Остается лишь один вопрос: много ли самому ребенку достанется из той душевной шири, которую он своим стесняющим существованием в нас образует.
10
Вчера ты заплакала так, как никогда раньше не плакала. У тебя вырвали изо рта картонку, которую ты с наслаждением жевала и слюнявила, — вырвали резко, без предупреждения, мимоходом, потому что суетились по дому в ожидании гостей. И тогда, оскорбленная, ты закрыла лицо руками и заплакала, как взрослая, скрывая свои слезы, сжимая их в горстях.
Откуда эта ранняя уединенность горя, не терпящего свидетелей? Раньше ты плакала открыто, безудержно размахивала руками, словно отгоняя всех, кто доставил тебе огорчение, — и одновременно призывая их.
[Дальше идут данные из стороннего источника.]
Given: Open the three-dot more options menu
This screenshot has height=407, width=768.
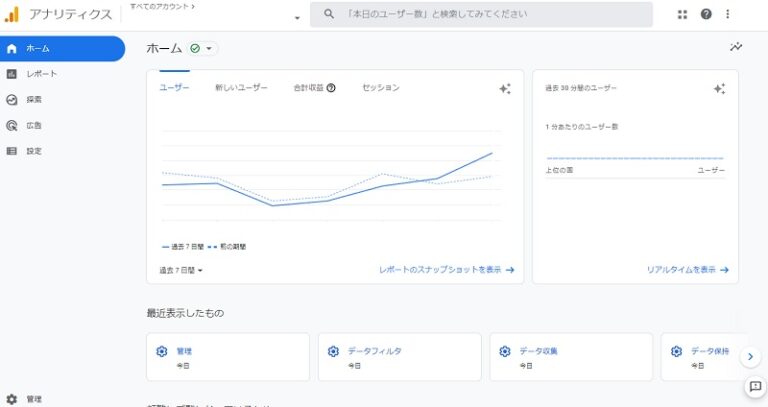Looking at the screenshot, I should click(x=728, y=14).
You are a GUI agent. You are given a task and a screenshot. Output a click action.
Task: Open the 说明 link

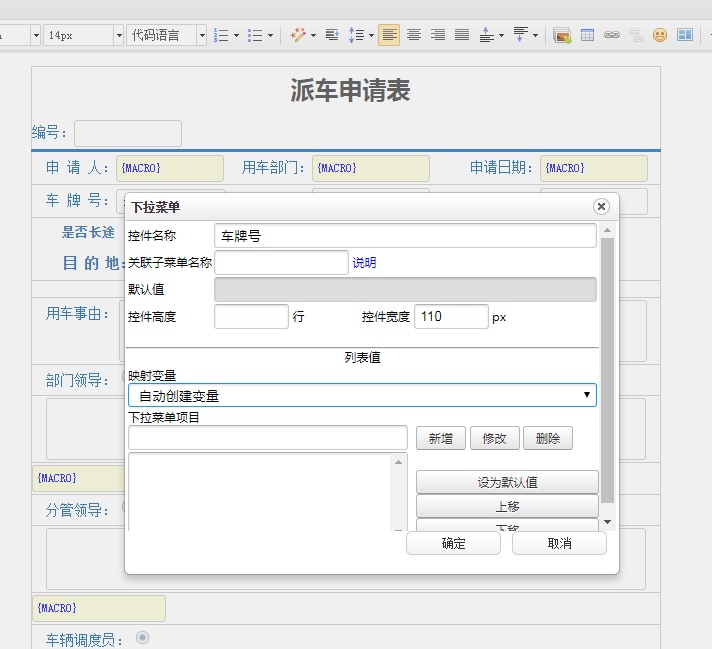coord(364,263)
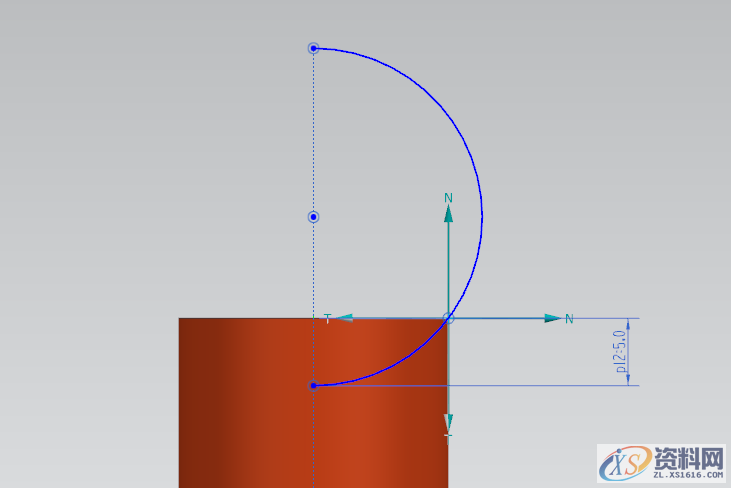
Task: Click the rightward N axis arrowhead
Action: click(x=552, y=318)
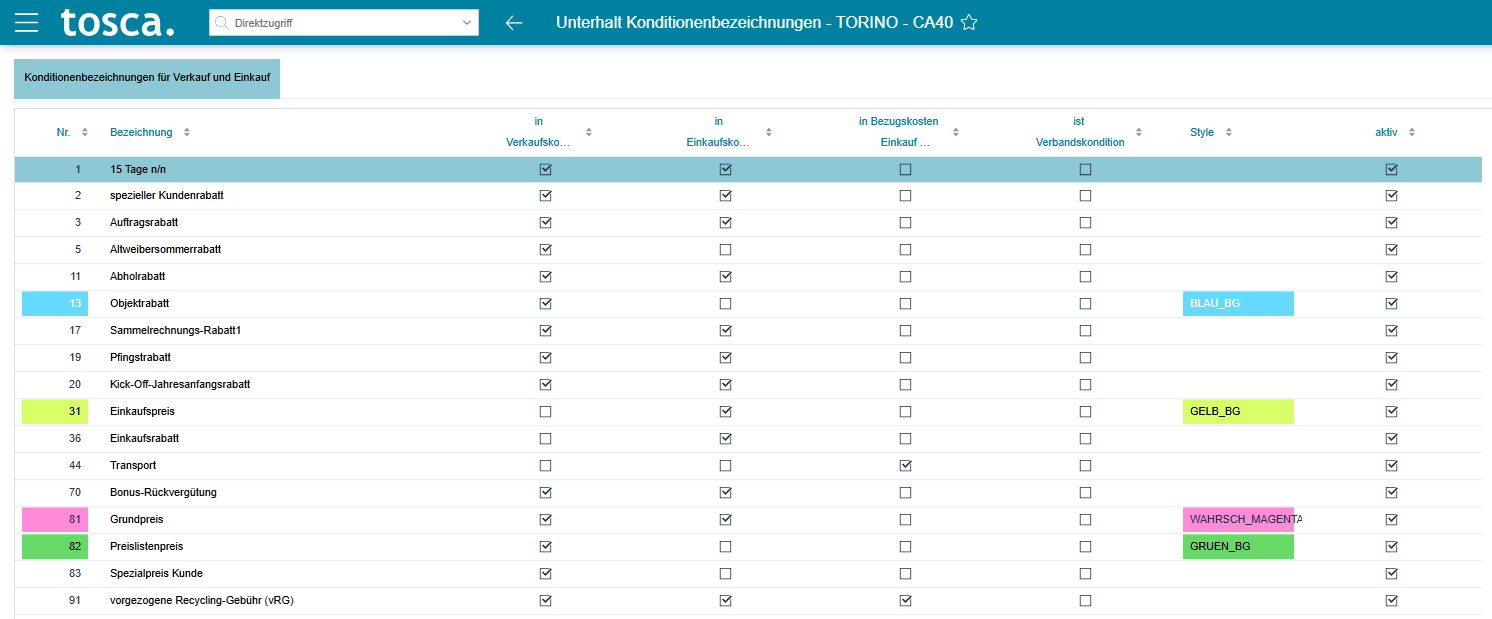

Это было горе, доступное утешению. Ты откидывалась, выгибалась всем тельцем — уместно было тебя обнять, поддержать, крепко прижать к себе, и ты затихала, найдя успокоение в родной плоти.
И вдруг — этот сжатый в комок, затаившийся, огражденный ладонями плач! Как подойти, утешить тебя? Было бы грубо и недостойно схватить, как прежде, в охапку, подбросить, развлечь — ведь ты закрылась, ушла в себя, никого не допуская до своего горя.